Increased Ifi202b/IFI16 expression stimulates adipogenesis in mice and humans.

机构信息

Department of Experimental Diabetology, German Institute of Human Nutrition Potsdam-Rehbruecke (DIfE), Arthur-Scheunert-Allee 114-116, D-14558, Nuthetal, Germany.

German Center for Diabetes Research (DZD), Munich, Neuherberg, Germany.

出版信息

Diabetologia. 2018 May;61(5):1167-1179. doi: 10.1007/s00125-018-4571-9. Epub 2018 Feb 24.

DOI:10.1007/s00125-018-4571-9
PMID:29478099
原文链接:https://pmc.ncbi.nlm.nih.gov/articles/PMC6448999/
Abstract

AIMS/HYPOTHESIS: Obesity results from a constant and complex interplay between environmental stimuli and predisposing genes. Recently, we identified the IFN-activated gene Ifi202b as the most likely gene responsible for the obesity quantitative trait locus Nob3 (New Zealand Obese [NZO] obesity 3). The aim of this study was to evaluate the effects of Ifi202b on body weight and adipose tissue biology, and to clarify the functional role of its human orthologue IFI16.

METHODS

The impact of Ifi202b and its human orthologue IFI16 on adipogenesis was investigated by modulating their respective expression in murine 3T3-L1 and human Simpson-Golabi-Behmel syndrome (SGBS) pre-adipocytes. Furthermore, transgenic mice overexpressing IFI202b were generated and characterised with respect to metabolic traits. In humans, expression levels of IFI16 in adipose tissue were correlated with several variables of adipocyte function.

RESULTS

In mice, IFI202b overexpression caused obesity (Δ body weight at the age of 30 weeks: 10.2 ± 1.9 g vs wild-type mice) marked by hypertrophic fat mass expansion, increased expression of Zfp423 (encoding the transcription factor zinc finger protein [ZFP] 423) and white-selective genes (Tcf21, Tle3), and decreased expression of thermogenic genes (e.g. Cidea, Ucp1). Compared with their wild-type littermates, Ifi202b transgenic mice displayed lower body temperature, hepatosteatosis and systemic insulin resistance. Suppression of IFI202b/IFI16 in pre-adipocytes impaired adipocyte differentiation and triacylglycerol storage. Humans with high levels of IFI16 exhibited larger adipocytes, an enhanced inflammatory state and impaired insulin-stimulated glucose uptake in white adipose tissue.
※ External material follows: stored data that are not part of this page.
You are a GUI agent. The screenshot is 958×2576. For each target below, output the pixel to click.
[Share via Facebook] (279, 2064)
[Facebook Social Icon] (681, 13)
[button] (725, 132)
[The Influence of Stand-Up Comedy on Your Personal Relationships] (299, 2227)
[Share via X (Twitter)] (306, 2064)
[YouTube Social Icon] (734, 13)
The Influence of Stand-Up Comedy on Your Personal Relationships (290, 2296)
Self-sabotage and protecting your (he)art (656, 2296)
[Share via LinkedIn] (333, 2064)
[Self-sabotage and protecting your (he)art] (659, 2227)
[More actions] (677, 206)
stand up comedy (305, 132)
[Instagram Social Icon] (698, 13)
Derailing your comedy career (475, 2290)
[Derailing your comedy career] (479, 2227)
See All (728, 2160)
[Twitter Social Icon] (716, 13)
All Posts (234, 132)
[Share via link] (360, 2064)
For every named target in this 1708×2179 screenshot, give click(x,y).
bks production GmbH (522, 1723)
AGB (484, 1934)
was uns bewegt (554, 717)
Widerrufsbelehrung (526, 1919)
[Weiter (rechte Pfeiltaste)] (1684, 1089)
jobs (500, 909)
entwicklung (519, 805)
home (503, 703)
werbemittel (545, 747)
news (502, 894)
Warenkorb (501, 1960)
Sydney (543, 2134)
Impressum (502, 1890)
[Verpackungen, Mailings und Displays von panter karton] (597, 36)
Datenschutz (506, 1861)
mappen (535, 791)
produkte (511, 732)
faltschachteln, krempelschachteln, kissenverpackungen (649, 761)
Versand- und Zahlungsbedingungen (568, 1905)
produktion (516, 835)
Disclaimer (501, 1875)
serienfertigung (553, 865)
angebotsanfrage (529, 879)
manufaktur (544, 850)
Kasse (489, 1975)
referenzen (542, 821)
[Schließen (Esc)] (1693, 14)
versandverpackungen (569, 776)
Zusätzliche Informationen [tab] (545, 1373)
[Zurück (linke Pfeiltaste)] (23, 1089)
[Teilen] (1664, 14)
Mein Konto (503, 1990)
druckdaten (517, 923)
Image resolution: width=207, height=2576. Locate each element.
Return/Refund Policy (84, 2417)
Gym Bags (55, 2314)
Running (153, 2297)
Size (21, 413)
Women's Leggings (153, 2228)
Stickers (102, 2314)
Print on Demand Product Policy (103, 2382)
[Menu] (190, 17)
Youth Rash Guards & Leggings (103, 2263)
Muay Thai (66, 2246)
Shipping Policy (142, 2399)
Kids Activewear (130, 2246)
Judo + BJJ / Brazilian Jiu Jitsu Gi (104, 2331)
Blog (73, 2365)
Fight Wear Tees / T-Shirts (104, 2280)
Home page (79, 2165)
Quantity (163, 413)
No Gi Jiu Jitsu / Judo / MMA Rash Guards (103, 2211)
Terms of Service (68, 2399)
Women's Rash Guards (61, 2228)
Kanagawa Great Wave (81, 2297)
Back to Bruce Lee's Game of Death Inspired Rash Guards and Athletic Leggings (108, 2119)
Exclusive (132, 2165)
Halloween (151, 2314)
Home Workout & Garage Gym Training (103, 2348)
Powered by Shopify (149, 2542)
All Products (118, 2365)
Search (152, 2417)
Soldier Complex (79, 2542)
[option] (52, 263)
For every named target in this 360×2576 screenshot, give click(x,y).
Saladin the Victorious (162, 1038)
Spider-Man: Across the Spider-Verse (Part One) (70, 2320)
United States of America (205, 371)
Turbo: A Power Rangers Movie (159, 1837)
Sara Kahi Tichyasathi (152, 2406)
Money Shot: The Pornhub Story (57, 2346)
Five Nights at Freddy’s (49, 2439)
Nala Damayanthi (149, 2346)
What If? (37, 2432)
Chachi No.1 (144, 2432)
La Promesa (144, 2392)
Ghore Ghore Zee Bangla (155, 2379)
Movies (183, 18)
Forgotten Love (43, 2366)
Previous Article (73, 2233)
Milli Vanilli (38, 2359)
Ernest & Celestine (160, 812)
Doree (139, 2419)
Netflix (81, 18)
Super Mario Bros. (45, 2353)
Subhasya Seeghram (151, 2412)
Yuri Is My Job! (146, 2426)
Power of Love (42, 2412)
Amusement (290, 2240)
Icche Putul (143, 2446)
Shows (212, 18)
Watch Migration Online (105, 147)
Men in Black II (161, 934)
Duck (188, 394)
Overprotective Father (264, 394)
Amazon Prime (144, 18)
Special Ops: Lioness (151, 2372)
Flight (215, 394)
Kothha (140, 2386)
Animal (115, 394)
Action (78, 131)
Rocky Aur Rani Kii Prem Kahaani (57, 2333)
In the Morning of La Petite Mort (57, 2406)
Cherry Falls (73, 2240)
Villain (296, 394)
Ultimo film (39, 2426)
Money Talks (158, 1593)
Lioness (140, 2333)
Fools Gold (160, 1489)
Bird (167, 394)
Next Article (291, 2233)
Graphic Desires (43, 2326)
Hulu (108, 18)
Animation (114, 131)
CONCLUSIONS/INTERPRETATION: Our findings reveal novel functions of Ifi202b and IFI16, demonstrating their role as obesity genes. These genes promote white adipogenesis and fat storage, thereby facilitating the development of obesity-associated insulin resistance.

摘要

目的/假设:肥胖是由环境刺激和易感性基因之间不断变化且复杂的相互作用引起的。最近,我们发现干扰素激活基因 Ifi202b 是导致肥胖数量性状位点 Nob3(新西兰肥胖 [NZO]肥胖 3)的最可能基因。本研究的目的是评估 Ifi202b 对体重和脂肪组织生物学的影响,并阐明其人类同源物 IFI16 的功能作用。

方法

通过调节其在小鼠 3T3-L1 和人类 Simpson-Golabi-Behmel 综合征(SGBS)前脂肪细胞中的表达,研究 Ifi202b 及其人类同源物 IFI16 对脂肪生成的影响。此外,还生成了过表达 IFI202b 的转基因小鼠,并对其代谢特征进行了表征。在人类中,IFI16 在脂肪组织中的表达水平与脂肪细胞功能的多个变量相关。

结果

在小鼠中,IFI202b 的过表达导致肥胖(30 周龄时体重增加:10.2±1.9g 比野生型小鼠),其特征是脂肪质量扩张肥大、Zfp423(编码转录因子锌指蛋白 [ZFP] 423)和白色选择性基因(Tcf21、Tle3)表达增加,以及产热基因(如 Cidea、Ucp1)表达减少。与野生型同窝仔相比,Ifi202b 转基因小鼠的体温较低、肝脂肪变性和全身胰岛素抵抗。前脂肪细胞中 IFI202b/IFI16 的抑制会损害脂肪细胞分化和三酰基甘油储存。IFI16 水平较高的人类表现出更大的脂肪细胞、增强的炎症状态和白色脂肪组织中胰岛素刺激的葡萄糖摄取受损。

结论/解释:我们的研究结果揭示了 Ifi202b 和 IFI16 的新功能,证明了它们作为肥胖基因的作用。这些基因促进白色脂肪生成和脂肪储存,从而促进与肥胖相关的胰岛素抵抗的发展。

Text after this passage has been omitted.